Les sanctions sont tombées. Le gendarme allemand des auditeurs comptables, l’Apas (Abschlussprueferaufsichtsstelle beim Bundesamt fuer Wirtschaft und Ausfuhrkontrolle), inflige deux sanctions à l’encontre du contrôleur légal des comptes de Wirecard. Société de la fintech, Wirecard était cotée au German Dax index 30. Elle a déposé le bilan en 2020 à la suite de la divulgation d’une fraude comptable de 1,9 milliard d’euros. Ernst & Young GmbH Wirtschaftsprüfungsgesellschaf, l’unique auditeur légal des comptes du groupe Wirecard AG et de la société Wirecard AG depuis 2011, est mis en cause dans cette affaire. Même si, à aucun moment, l’Apas n’associe explicitement le nom EY ou Ernst & Young aux sanctions divulguées au public.
Interdiction d’exercer de nouveaux mandats EIP pendant deux ans
La première sanction prononcée contre ce cabinet est une amende de 500 000 euros. La seconde est une interdiction d’exercice pendant deux ans de certaines nouvelles missions. Pendant cette période, EY Allemagne n’aura pas le droit d’exercer des missions d’audit issues de nouveaux contrats auprès d’entités d’intérêt public.
Quelles sont les raisons qui justifient ces décisions ? « Il y a eu des manquements aux obligations professionnelles concernant les audits 2016-2018 de Wirecard AG et Wirecard Bank AG », se contente de justifier l’Apas. Contacté, le cabinet ne fait pas de commentaire sur cette actualité. « EY Allemagne n’a pas obtenu les détails complets des conclusions de l’Apas lesquelles seront attentivement examinées une fois finalisées et officiellement communiquées », nous répond-il. Et il ajoute : « EY Allemagne a pleinement coopéré avec l’Apas tout au long de son enquête. Nous regrettons que la fraude collusoire chez Wirecard n’ait pas été découverte plus tôt et nous avons tiré des leçons importantes de cette affaire » (lire ci-dessous la réponse complète que nous a adressée EY).

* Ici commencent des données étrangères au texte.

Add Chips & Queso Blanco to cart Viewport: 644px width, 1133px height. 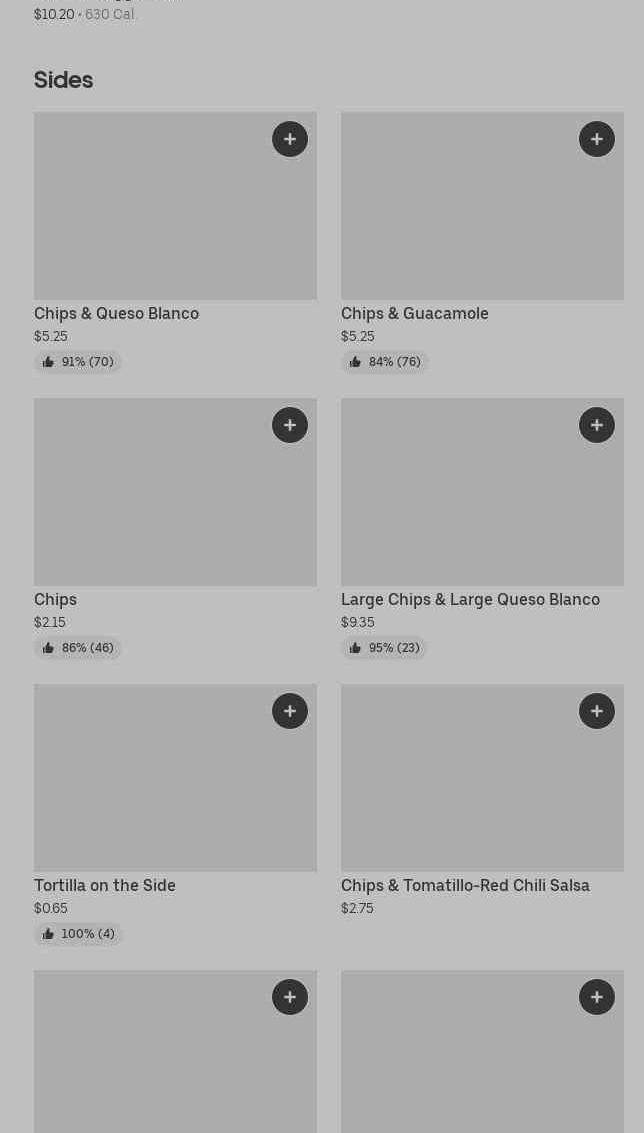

Le cabinet d’audit va-t-il faire appel de cette décision ? Sollicitée aussi sur cette question, il ne nous a pas répondu.

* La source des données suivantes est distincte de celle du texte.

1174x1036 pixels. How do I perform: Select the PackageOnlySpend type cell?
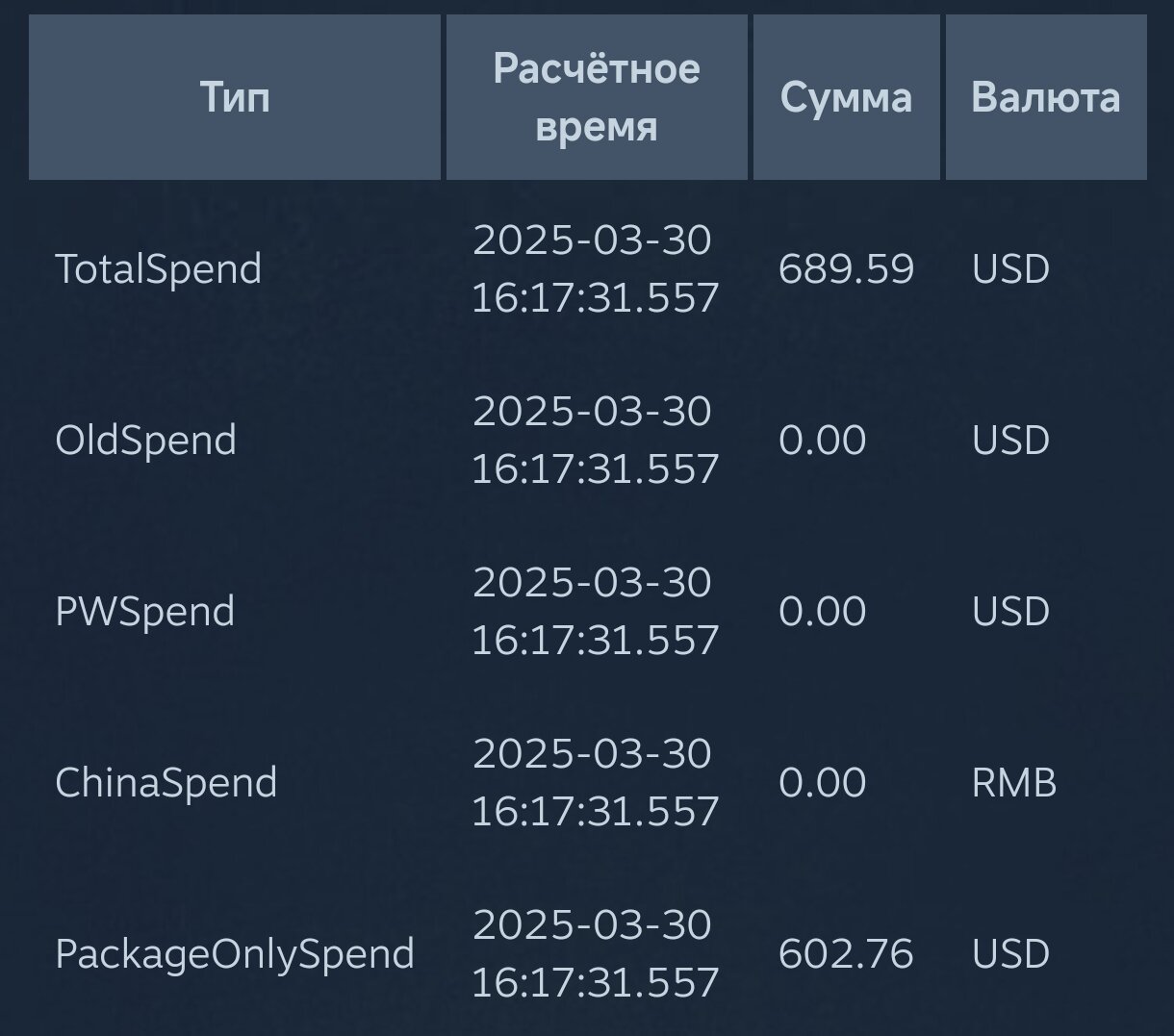[x=235, y=953]
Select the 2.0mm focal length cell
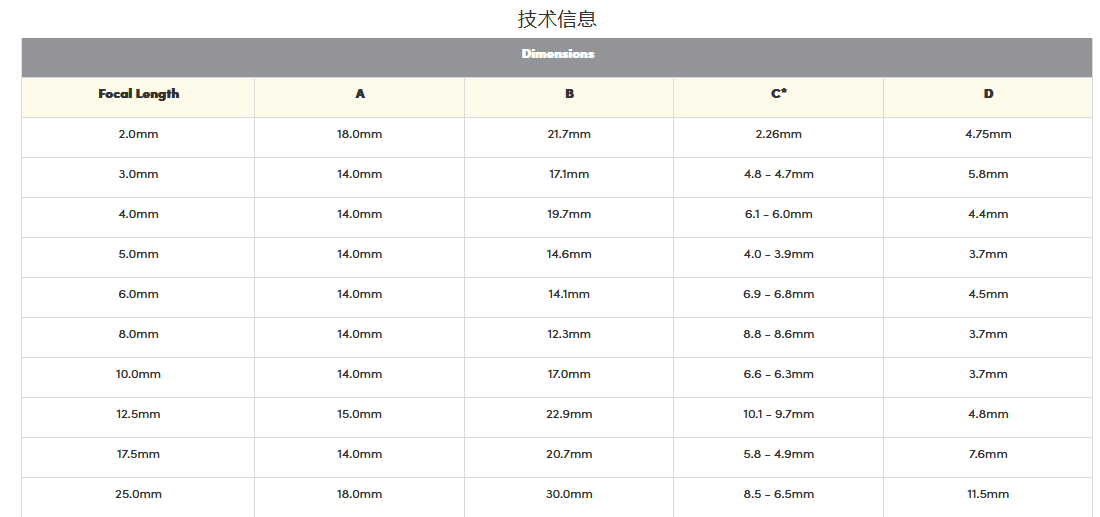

Des personnes physiques sanctionnées
Dans cette affaire, l’Apas a également sanctionné 5 auditeurs par des amendes allant de 23 000 à 300 000 euros. Là encore, le nom des personnes concernées n’est pas publié. « Le superviseur de l’audit n’est pas légalement autorisé à divulguer le nom des personnes faisant l’objet de mesures disciplinaires », justifie l’Apas. Cela explique-t-il que le nom d’EY ne soit pas publié alors que ce cabinet est identifiable dans cette affaire ?
La directive sur le contrôle légal des comptes (article 30 de la directive 2006/43/CE) impose que « les États membres prévoient que les mesures prises et les sanctions prononcées à l’égard d’un contrôleur légal des comptes [il s’agit, dans la directive, d’une personne physique agréée] ou d’un cabinet d’audit sont dûment rendues publiques. Les États membres peuvent décider que les informations rendues publiques ne contiennent pas de données à caractère personnel au sens de l’article 2, point a), de la directive 95/46/CE ».
De plus, certaines situations imposent d’anonymiser la publication de la sanction (article 30 quater de la directive 2006/43/CE). C’est notamment le cas lorsque la publication des données à caractère personnel serait disproportionnée. On peut toutefois remarquer que la mission de contrôle légal des comptes est, quelle que soit l’entité auditée, une activité exposée au public. Ce qui revient à dire que le droit à l’information est également le jeu — le fait que Wirecard soit une entité d’intérêt public au sens du contrôle légal des comptes ne change pas fondamentalement la donne au regard du droit à l’information. Bref, ce scandale comptable pose aussi une question d’ordre démocratique.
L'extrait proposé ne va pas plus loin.